Re: Introspection and Explanation

From: Harnad, Stevan (
Date: Wed Feb 12 1997 - 14:31:19 GMT

> From: Dunsdon, Graham <>
> > What we need to do now is EXPLAIN (not define) how
> > the mind works: How does the brain manage to do all the things we do
> > with our minds? We won't get very far in trying to explain how the
> > brain manages to FEEL, but we can make some headway in trying to
> > explain what it can DO.'
> In attempting to explain how the mind works by trying to explain what
> it can do, you suggest (I think) that we should consider our awareness
> - because 'our awareness is what it is to be a mind'. What is the
> distinction between awareness and introspection?

If I am aware of a red chair in front of me, what I am aware of is the
red chair! What is it to be aware of a red chair? Well, we all know
exactly what it FEELS like to be aware of a red chair, because we have
minds. In fact, as I said, to have a mind is to be able to feel
something -- anything at all; as opposed to what it feels like to feel
nothing at all: That's what it is to be, say, a rock, or a computer. It
feels like nothing to be a rock, hence a rock does not have a mind.

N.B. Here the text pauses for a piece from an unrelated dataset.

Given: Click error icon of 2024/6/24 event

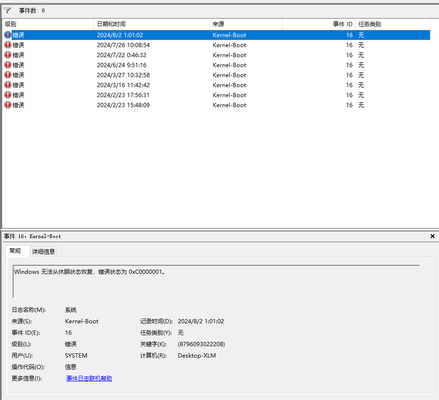Looking at the screenshot, I should [x=8, y=65].
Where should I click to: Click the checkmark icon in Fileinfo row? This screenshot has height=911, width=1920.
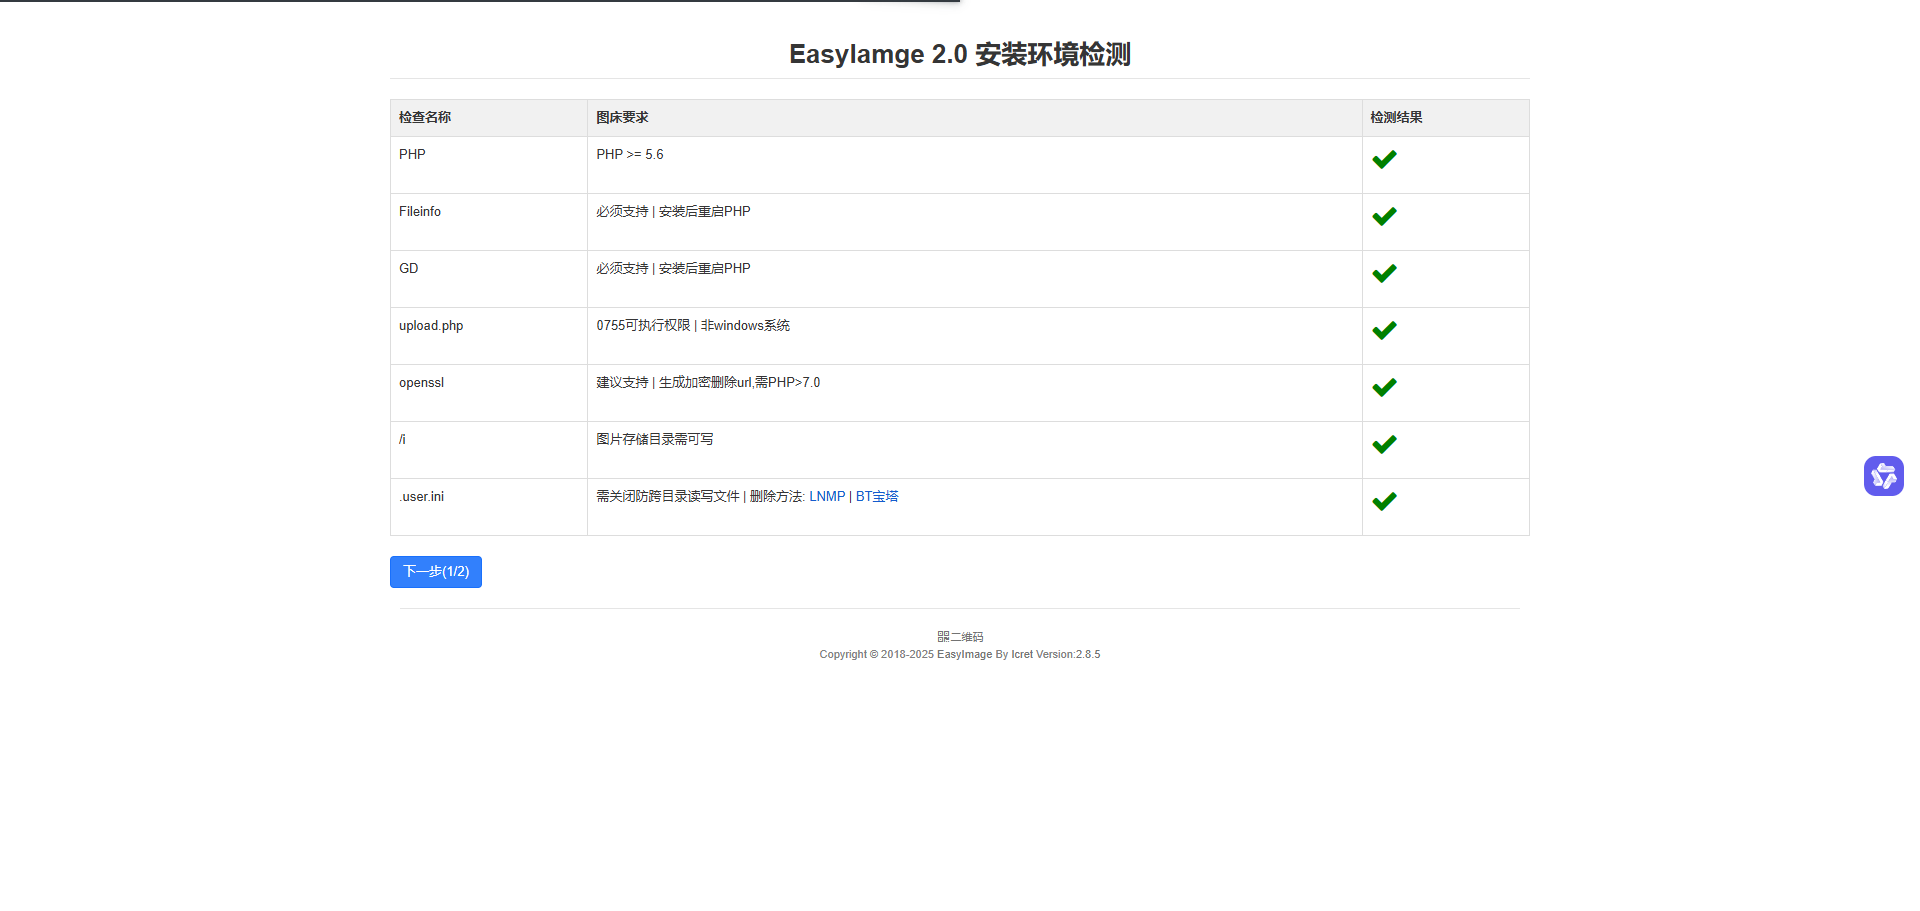[x=1385, y=216]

Feelings can be anything from what an axolotl (a worm like creature that
is somewhere between being an invertebrate and vertebrate) feels when
when you pinch it to the "Eureka" feeling of scientist when he
discovers something new about the world -- or rather when he THINKS he
has discovered something new, because feedings can be misleading. You may
just have hallucinated the red chair; it may not be there at all.

So if seeing a red chair is an experience, a feeling, we could call that
"EXTRAspection" because we are aware of something OUTside our bodies
and our minds. "INTROspection" is what we do when we are aware of
what is going on INside our minds, for example, when we imagine a pink

All feelings are actually taking place in our minds, of course,
rather than out in the world. The hallucinated red chair is an
example: What it feels like to see a red chair is the same when there
really is a red chair you are looking at and when you just hallucinate
the chair. It FEELS the same, and feelings are in the head. We
understand this, and we understand the difference between seeing a real
red chair and hallucinating one. The difference between the two cases
is something we arrive at by introspection, by reflecting on what's
going on in our mind.

Unfortunately, introspection -- reflecting on what's going on in our
mind -- does not explain how our minds work. You need to take a cogsci
course for that; sitting in an armchair reflecting on your experiences
won't tell you!

That's why introspection is not the way to explain the mind.